Figure 1. The ICE-L genome characteristics and comparison of genome contents with other green algae.


The genome sequencing of ICE-L, and whole-genome comparisons between temperate and psychrophilic green algae will further our understanding of how psychrophilic organisms adapt to the polar sea ice environments. Here we assembled a high-quality genome sequence of ~542 megabases and found that retrotransposon proliferation contributed to the relatively large genome size of ICE-L when compared to other chlorophytes. 

Figure 2: Schematic summary of adaptive strategies of ICE-L to various abiotic stresses.

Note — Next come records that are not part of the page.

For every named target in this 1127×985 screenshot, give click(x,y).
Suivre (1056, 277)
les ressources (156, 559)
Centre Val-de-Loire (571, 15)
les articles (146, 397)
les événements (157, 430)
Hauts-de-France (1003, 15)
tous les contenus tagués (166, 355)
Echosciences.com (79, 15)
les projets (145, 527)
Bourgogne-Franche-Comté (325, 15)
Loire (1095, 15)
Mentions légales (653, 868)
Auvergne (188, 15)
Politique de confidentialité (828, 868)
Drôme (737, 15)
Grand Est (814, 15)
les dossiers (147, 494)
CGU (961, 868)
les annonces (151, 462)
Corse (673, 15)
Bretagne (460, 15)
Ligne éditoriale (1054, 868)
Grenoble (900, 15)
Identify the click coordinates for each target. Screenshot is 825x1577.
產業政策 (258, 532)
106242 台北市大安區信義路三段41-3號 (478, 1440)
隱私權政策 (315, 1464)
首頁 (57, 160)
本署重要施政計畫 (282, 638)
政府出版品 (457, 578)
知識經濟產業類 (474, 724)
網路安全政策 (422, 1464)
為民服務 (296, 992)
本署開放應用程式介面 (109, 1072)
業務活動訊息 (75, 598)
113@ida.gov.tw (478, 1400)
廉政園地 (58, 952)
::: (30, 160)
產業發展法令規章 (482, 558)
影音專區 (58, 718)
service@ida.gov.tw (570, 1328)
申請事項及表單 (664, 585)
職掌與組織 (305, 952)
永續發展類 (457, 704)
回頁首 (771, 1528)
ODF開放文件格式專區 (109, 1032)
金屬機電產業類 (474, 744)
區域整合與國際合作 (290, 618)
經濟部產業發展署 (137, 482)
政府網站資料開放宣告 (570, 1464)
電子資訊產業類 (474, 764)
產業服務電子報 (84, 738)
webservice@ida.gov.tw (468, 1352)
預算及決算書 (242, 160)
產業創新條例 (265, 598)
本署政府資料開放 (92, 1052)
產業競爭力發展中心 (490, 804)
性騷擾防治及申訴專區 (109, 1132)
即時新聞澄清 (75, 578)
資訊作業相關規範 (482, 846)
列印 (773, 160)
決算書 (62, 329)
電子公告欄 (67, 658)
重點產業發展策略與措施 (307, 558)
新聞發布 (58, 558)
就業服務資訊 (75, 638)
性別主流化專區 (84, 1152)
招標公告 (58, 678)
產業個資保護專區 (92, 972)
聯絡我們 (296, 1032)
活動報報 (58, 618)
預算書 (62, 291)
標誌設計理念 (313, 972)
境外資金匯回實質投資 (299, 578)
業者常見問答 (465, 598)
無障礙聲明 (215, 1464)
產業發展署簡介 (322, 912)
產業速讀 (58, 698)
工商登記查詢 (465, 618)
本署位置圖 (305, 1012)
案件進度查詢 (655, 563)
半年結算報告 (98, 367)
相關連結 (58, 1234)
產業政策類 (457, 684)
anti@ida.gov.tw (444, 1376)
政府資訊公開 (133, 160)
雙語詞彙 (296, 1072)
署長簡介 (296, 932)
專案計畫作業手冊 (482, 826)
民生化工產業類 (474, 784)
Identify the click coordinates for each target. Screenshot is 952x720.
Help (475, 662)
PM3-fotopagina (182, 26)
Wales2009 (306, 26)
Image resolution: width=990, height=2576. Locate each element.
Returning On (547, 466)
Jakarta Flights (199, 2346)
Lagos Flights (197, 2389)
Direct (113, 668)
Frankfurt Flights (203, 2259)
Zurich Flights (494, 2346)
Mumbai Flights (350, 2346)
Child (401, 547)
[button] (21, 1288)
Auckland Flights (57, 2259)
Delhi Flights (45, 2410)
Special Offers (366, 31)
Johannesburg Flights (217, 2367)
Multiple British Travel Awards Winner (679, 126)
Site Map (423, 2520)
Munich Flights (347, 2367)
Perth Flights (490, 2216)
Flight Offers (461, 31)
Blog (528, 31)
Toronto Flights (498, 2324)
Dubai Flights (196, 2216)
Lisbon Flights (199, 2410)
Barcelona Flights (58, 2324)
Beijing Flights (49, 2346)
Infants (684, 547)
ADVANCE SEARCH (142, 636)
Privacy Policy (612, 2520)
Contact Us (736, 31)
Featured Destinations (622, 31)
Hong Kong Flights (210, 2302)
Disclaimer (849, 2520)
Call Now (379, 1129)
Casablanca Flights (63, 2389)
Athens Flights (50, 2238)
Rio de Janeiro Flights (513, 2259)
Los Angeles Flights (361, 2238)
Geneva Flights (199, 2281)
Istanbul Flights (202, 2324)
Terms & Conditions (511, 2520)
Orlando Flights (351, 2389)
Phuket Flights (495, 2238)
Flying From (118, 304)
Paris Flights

The ecological success of ICE-L in Antarctic sea ice may have been facilitated by massive expansion of gene families with functions associated with unsaturated fatty acid biosynthesis, ionic homeostasis, osmotic homeostasis, reactive oxygen species detoxification, DNA repair, light harvesting, and photoprotection. The acquisition of multiple ice binding proteins through putative horizontal gene transfer likely contributed to the origin of the psychrophilic lifestyle in ICE-L. Additional innovations include the significant up-regulation, under abiotic stress, of several expanded ICE-L gene families, likely reflecting adaptive changes among diverse metabolic processes. These findings suggest that the expansion of specific gene families, the acquisition of foreign genes, and alterations in gene expression patterns in diverse metabolic processes, likely underpin the successful colonization of Antarctic sea ice by green algae. The analyses of the genome, transcriptome, and functional assays advance general understanding of the Antarctic green algae, and offer potential explanations for how green plants adapt to extreme environments.

Dr. Bojian Zhong from Nanjing Normal University and Dr. Jinlai Miao from Ministry of Natural Resources are the corresponding authors. Zhenhua Zhang from Nanjing Normal University, Changfeng Qu from Ministry of Natural Resources, Kaijian Zhang from Novogene Bioinformatics Institute, Yingying He from Ministry of Natural Resources, Xing Zhao from Novogene Bioinformatics Institute and Lingxiao Yang from Nanjing Normal University are joint first authors. This study is supported by the National Key Research and Development Program of China, the National Natural Science Foundation of China, the National Key Research and Development Program of China, the China Ocean Mineral Resources R&D Association, the Jiangsu Province Key Project for Scientific Research, the Young Elite Scientists Sponsorship Program of Jiangsu Province, the Basic Scientific Fund for National Public Research Institutes of China, the Natural Science Foundation of Shandong, the Priority Academic Program Development of Jiangsu Higher Education Institutions, the National Aeronautics and Space Administration and a NIFA-USDA Hatch grant.